## Given data
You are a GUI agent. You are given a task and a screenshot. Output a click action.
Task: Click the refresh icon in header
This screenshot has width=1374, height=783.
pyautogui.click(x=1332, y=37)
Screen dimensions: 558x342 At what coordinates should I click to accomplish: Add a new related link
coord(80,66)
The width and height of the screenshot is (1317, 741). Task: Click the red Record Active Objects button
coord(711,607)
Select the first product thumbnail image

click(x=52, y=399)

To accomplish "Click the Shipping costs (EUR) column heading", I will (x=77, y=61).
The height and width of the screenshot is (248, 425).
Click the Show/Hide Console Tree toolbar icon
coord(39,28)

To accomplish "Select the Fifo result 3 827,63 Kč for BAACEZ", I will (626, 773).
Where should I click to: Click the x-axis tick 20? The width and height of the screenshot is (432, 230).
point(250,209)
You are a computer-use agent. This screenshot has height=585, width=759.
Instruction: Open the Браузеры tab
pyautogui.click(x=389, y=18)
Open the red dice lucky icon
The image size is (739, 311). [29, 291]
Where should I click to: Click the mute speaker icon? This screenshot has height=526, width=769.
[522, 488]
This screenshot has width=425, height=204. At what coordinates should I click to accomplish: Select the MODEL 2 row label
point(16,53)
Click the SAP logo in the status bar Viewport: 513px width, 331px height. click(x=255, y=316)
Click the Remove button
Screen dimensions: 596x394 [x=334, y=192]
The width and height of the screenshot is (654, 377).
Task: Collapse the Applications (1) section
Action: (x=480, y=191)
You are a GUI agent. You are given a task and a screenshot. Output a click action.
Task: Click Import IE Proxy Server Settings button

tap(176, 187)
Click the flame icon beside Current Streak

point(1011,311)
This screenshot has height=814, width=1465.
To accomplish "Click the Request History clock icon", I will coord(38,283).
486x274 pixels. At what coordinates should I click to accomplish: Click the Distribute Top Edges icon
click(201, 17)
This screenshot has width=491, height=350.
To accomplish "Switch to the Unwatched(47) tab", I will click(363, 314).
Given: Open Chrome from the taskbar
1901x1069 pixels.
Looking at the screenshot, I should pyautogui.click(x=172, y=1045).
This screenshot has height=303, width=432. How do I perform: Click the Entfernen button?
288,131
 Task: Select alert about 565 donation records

## What the task asks
Rewrite the records from the line containing "This screenshot has height=303, width=432." through the end of the records as a JSON list of strings, one string per line, with blank lines omitted.

## Response
[
  "This screenshot has height=303, width=432. How do I perform: Click the Entfernen button?",
  "288,131",
  " Task: Select alert about 565 donation records"
]